**Material supplied**

--------------------------------------------------

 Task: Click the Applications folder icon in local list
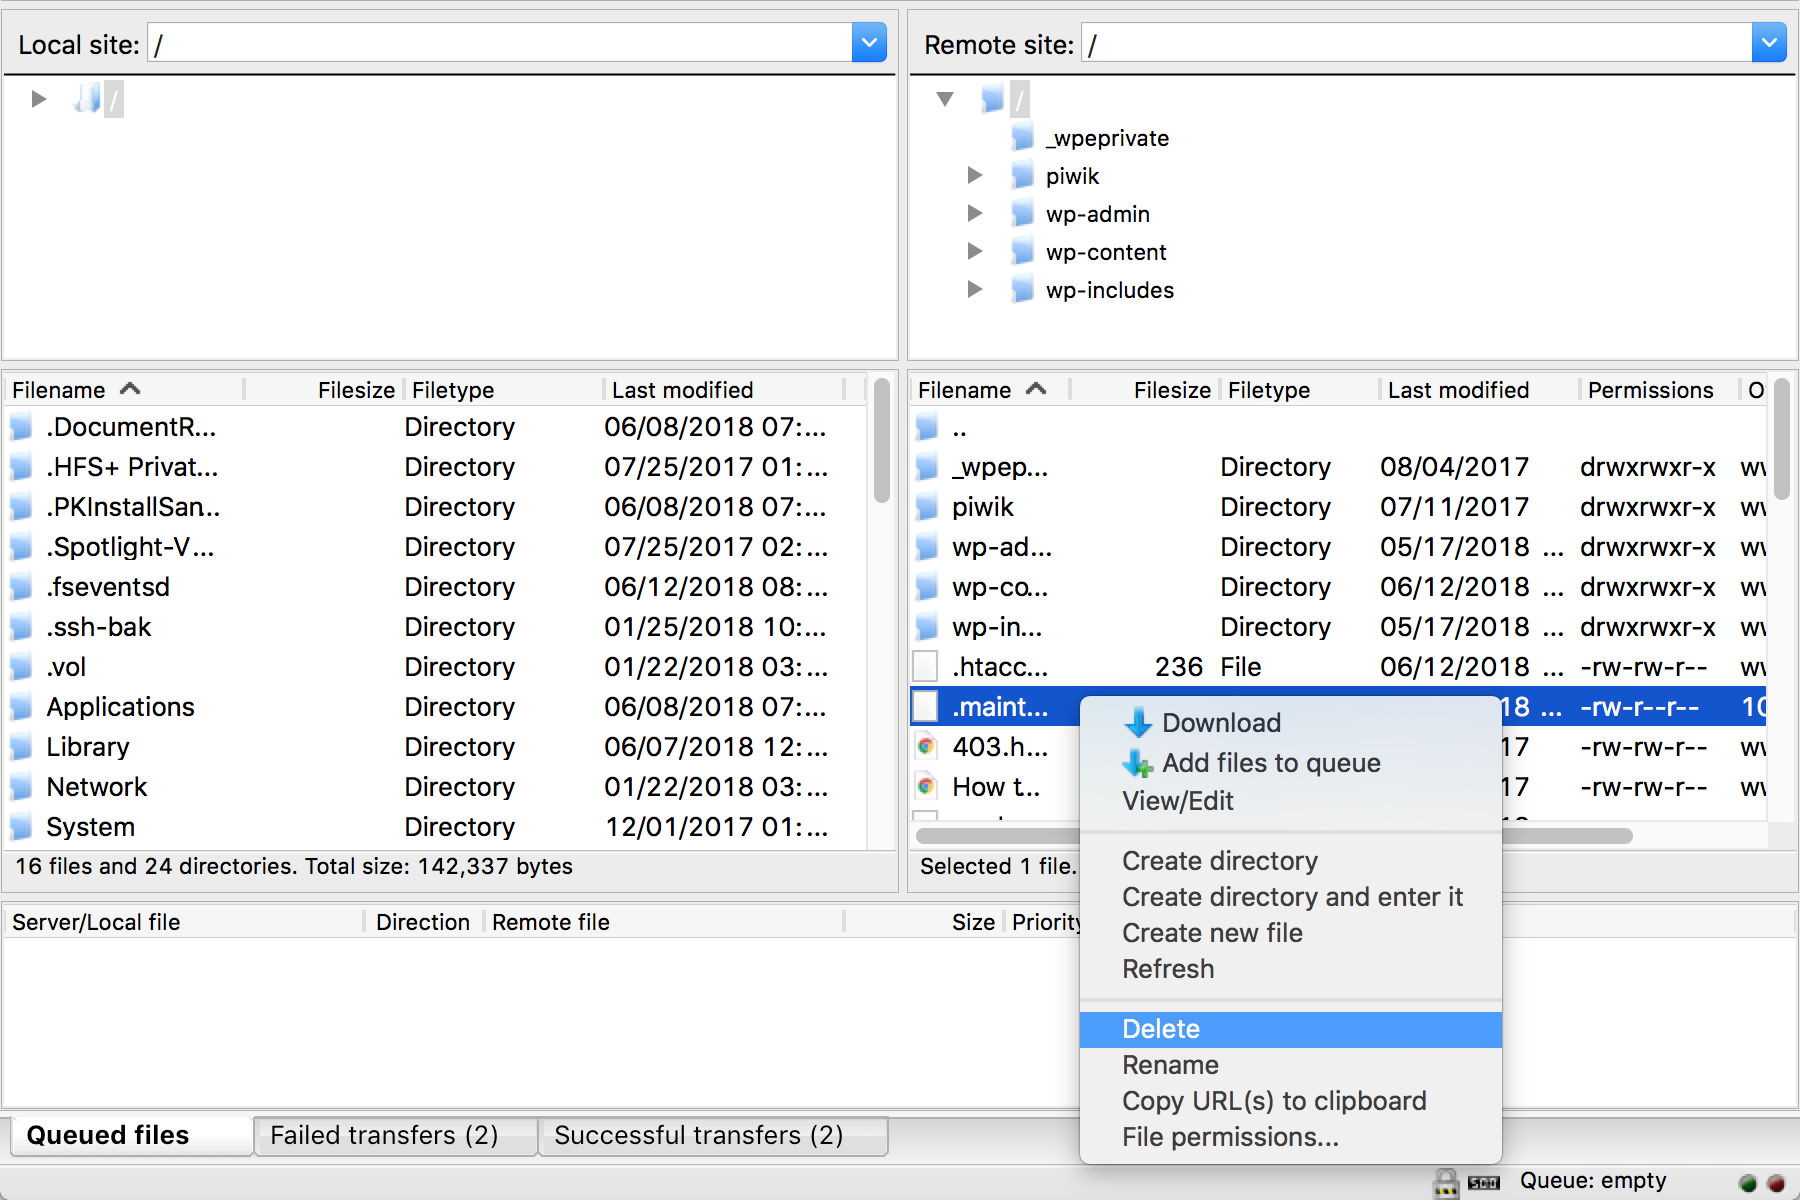pos(21,707)
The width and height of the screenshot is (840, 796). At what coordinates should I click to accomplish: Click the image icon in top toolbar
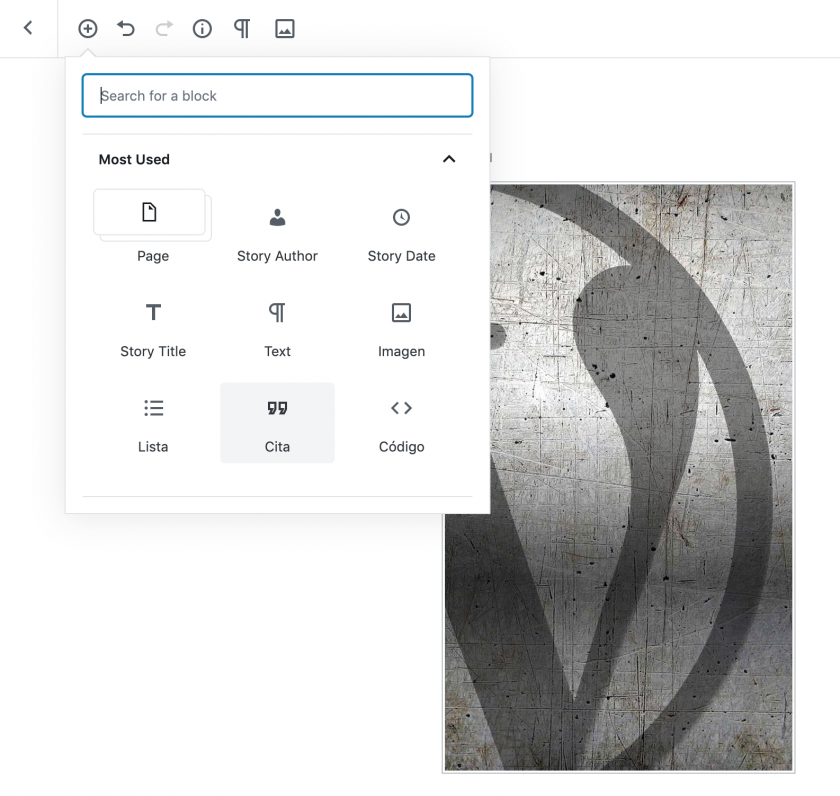(x=285, y=28)
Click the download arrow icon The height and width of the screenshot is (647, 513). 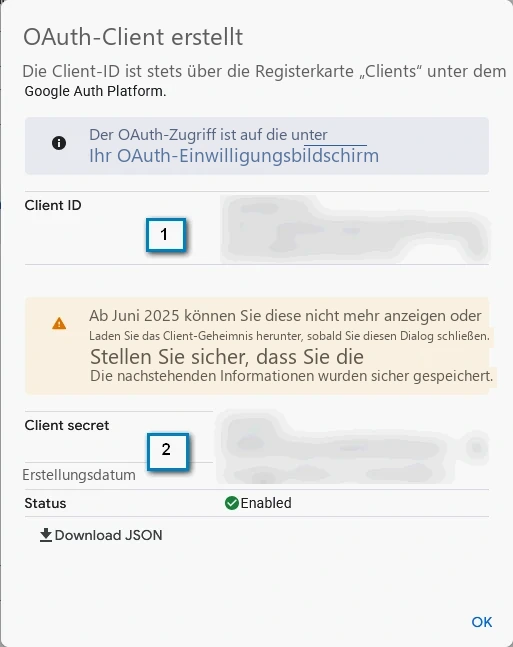point(46,535)
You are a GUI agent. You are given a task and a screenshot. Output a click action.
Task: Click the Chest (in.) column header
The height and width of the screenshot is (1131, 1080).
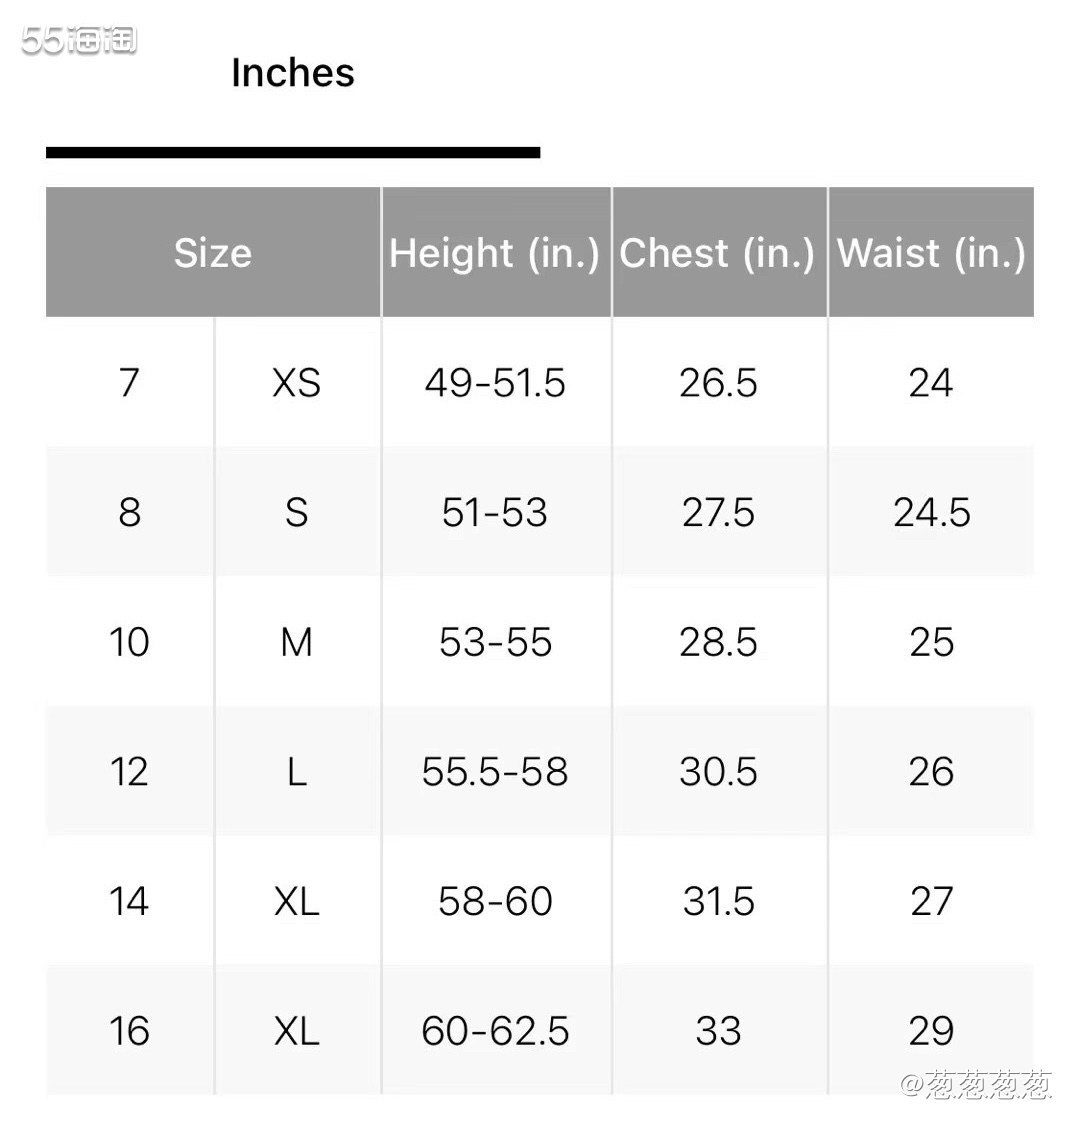(719, 252)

--------------------------------------------------

**Work required**
Repeat the lines from the line containing "Task: Click the Chest (in.) column header" through the end of the material above exactly, with no pictures and nothing else.

**Your response**
Task: Click the Chest (in.) column header
The height and width of the screenshot is (1131, 1080).
(719, 252)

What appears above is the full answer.